The task
Reproduce the section of the listing below that opens with the line containing "Image resolution: width=895" and closes with the line containing "tap(112, 18)", including both of those lines. Give only that section, with every character unchanged.

Information provided

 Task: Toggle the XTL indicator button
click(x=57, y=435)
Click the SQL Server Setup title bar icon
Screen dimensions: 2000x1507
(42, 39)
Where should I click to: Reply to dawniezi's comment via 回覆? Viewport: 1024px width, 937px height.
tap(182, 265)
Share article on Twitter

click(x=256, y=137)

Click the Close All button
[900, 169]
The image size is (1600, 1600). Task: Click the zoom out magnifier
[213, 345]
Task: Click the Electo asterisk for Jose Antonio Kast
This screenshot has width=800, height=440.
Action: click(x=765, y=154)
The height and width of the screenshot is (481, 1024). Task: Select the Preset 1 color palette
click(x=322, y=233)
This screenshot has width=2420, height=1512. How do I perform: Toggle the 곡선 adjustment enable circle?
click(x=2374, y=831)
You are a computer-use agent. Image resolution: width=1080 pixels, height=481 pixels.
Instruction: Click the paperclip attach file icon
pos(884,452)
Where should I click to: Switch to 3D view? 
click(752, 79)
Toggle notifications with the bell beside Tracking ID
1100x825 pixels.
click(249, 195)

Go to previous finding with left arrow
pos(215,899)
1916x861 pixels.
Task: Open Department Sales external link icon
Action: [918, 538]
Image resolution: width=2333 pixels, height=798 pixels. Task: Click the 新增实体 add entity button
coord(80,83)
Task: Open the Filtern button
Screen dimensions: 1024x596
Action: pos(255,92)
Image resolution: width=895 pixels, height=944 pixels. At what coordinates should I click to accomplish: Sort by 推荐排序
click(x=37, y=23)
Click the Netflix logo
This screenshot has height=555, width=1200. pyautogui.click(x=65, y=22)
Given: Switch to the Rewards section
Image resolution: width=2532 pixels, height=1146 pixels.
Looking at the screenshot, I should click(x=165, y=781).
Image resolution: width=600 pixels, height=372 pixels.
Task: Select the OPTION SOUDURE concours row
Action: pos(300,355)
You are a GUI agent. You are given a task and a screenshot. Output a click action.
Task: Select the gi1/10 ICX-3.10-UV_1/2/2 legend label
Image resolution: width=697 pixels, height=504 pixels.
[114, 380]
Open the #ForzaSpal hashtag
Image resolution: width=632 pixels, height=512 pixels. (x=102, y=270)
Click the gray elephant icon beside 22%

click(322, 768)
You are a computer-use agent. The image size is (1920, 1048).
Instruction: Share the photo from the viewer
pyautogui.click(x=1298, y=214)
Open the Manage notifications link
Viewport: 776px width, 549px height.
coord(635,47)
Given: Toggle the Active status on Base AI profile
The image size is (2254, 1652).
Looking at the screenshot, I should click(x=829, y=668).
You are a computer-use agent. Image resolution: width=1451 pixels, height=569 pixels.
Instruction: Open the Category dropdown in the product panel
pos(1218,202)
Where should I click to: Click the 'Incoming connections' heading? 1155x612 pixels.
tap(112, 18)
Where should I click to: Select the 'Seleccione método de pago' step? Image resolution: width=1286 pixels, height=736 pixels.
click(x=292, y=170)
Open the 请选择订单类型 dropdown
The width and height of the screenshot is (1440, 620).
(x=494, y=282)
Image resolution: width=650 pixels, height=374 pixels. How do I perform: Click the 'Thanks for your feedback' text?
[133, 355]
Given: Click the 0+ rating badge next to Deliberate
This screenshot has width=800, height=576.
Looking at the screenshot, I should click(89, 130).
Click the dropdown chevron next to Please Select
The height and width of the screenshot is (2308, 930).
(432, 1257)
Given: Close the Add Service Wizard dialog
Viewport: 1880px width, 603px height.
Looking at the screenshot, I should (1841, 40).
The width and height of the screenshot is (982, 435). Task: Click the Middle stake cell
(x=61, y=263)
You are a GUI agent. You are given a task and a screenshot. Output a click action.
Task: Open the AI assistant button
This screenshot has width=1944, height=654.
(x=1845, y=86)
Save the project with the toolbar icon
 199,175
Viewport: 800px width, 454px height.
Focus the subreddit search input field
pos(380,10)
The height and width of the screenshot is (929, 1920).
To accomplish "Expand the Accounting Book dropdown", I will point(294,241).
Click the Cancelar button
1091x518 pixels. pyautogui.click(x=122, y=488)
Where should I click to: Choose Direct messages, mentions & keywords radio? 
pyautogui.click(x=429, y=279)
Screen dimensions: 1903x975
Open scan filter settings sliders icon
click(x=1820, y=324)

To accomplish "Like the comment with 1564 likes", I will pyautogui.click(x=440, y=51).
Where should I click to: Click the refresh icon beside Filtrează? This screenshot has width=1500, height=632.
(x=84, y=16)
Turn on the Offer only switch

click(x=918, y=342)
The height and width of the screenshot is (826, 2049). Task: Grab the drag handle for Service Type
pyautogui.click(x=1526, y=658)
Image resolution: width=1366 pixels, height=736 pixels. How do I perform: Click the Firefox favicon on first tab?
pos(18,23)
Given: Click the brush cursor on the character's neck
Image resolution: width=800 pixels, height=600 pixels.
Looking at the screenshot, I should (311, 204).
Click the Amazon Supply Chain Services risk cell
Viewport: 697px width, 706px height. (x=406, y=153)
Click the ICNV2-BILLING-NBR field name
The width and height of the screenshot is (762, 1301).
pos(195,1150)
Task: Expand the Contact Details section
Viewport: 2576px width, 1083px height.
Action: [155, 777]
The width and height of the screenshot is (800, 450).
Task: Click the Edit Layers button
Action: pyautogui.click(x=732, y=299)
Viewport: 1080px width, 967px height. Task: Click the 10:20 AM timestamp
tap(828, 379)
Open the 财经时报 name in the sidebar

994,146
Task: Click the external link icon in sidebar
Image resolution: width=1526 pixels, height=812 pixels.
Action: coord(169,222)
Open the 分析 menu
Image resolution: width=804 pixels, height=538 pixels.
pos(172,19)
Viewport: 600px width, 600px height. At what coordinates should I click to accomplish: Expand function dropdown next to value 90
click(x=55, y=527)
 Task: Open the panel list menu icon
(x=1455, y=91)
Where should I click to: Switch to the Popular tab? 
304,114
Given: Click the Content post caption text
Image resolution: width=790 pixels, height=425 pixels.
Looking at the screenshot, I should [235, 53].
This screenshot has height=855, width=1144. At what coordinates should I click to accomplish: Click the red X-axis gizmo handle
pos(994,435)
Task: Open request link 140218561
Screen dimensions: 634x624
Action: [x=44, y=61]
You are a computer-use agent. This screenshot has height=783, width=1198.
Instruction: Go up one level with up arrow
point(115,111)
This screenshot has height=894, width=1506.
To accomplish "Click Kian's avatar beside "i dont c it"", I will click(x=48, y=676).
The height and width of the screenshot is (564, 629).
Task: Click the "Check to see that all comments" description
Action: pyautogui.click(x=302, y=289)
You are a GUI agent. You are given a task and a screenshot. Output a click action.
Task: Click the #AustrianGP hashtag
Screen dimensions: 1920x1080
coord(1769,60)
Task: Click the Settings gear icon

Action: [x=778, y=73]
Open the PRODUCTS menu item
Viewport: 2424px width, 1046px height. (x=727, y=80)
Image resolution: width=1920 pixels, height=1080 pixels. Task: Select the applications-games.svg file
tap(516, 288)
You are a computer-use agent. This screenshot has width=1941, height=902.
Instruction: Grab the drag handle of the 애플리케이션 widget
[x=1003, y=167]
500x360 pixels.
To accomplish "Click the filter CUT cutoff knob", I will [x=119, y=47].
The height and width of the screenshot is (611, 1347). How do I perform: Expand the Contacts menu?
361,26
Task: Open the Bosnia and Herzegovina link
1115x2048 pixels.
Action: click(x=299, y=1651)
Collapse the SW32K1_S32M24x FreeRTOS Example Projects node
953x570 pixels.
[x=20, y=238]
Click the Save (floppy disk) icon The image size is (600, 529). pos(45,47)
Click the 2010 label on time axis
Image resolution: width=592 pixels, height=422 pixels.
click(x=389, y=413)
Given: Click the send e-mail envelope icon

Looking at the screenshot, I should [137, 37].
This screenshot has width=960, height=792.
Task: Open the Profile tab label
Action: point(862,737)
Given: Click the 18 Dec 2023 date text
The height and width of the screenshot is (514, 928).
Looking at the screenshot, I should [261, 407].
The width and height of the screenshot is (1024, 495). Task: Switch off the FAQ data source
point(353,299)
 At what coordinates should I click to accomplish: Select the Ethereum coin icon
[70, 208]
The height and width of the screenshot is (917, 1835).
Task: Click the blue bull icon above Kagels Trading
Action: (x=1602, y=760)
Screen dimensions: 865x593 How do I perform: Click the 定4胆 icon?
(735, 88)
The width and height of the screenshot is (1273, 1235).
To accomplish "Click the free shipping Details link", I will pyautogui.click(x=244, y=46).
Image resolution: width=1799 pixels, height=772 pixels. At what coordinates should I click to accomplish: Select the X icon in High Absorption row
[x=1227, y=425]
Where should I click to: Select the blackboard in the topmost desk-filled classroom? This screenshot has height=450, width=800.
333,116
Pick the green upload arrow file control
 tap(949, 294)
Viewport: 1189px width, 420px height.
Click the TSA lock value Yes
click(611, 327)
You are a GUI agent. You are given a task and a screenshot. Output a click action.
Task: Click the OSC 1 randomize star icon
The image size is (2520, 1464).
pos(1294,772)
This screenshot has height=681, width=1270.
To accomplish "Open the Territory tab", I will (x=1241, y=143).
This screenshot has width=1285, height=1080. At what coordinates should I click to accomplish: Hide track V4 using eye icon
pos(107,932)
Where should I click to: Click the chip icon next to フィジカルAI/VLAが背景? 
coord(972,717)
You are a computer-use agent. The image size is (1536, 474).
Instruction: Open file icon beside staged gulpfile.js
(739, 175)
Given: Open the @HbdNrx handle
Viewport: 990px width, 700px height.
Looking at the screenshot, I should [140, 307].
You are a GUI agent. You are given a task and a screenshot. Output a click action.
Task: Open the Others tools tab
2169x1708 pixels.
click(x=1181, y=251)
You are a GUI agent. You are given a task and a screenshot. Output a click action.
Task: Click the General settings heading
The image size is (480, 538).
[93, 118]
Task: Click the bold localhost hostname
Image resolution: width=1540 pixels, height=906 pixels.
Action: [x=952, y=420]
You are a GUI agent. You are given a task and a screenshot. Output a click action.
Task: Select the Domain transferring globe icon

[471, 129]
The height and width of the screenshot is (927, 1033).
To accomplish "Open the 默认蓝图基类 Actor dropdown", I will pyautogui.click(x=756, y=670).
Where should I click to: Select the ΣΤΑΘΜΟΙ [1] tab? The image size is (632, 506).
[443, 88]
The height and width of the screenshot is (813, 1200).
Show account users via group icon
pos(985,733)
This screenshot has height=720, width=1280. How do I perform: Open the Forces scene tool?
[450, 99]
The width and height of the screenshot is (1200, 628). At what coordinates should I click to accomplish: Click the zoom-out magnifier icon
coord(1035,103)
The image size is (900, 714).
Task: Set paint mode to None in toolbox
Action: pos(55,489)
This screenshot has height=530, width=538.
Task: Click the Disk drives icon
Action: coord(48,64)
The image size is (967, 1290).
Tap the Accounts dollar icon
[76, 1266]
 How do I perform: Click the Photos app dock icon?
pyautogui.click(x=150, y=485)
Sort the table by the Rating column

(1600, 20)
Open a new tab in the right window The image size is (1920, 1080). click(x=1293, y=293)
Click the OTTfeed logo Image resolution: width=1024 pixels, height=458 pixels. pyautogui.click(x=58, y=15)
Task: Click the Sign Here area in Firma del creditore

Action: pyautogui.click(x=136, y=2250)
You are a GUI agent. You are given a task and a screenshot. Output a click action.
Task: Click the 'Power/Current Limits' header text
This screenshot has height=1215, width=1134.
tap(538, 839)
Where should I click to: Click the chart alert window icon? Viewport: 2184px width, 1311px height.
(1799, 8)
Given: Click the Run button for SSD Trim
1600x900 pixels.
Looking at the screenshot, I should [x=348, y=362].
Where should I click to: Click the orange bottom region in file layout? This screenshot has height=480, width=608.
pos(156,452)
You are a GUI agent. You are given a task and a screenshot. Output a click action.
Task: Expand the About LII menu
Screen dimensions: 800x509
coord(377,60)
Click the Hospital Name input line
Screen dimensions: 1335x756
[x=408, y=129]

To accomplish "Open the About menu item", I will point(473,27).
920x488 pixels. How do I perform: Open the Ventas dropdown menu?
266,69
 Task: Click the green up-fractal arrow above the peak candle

Output below
Image resolution: width=895 pixels, height=944 pixels. At what coordinates should I click to accomplish: Sort by 推荐排序
click(x=37, y=23)
Click the Netflix logo
This screenshot has height=555, width=1200. pyautogui.click(x=65, y=22)
Given: Switch to the Rewards section
Image resolution: width=2532 pixels, height=1146 pixels.
Looking at the screenshot, I should click(x=165, y=781).
Image resolution: width=600 pixels, height=372 pixels.
Task: Select the OPTION SOUDURE concours row
Action: pos(300,355)
You are a GUI agent. You are given a task and a screenshot. Output a click action.
Task: Select the gi1/10 ICX-3.10-UV_1/2/2 legend label
Image resolution: width=697 pixels, height=504 pixels.
[114, 380]
Open the #ForzaSpal hashtag
Image resolution: width=632 pixels, height=512 pixels. (x=102, y=270)
Click the gray elephant icon beside 22%

click(322, 768)
You are a computer-use agent. The image size is (1920, 1048).
Instruction: Share the photo from the viewer
pyautogui.click(x=1298, y=214)
Open the Manage notifications link
Viewport: 776px width, 549px height.
coord(635,47)
Given: Toggle the Active status on Base AI profile
The image size is (2254, 1652).
Looking at the screenshot, I should click(x=829, y=668).
You are a computer-use agent. Image resolution: width=1451 pixels, height=569 pixels.
Instruction: Open the Category dropdown in the product panel
pos(1218,202)
Where should I click to: Click the 'Incoming connections' heading? 1155x612 pixels.
tap(112, 18)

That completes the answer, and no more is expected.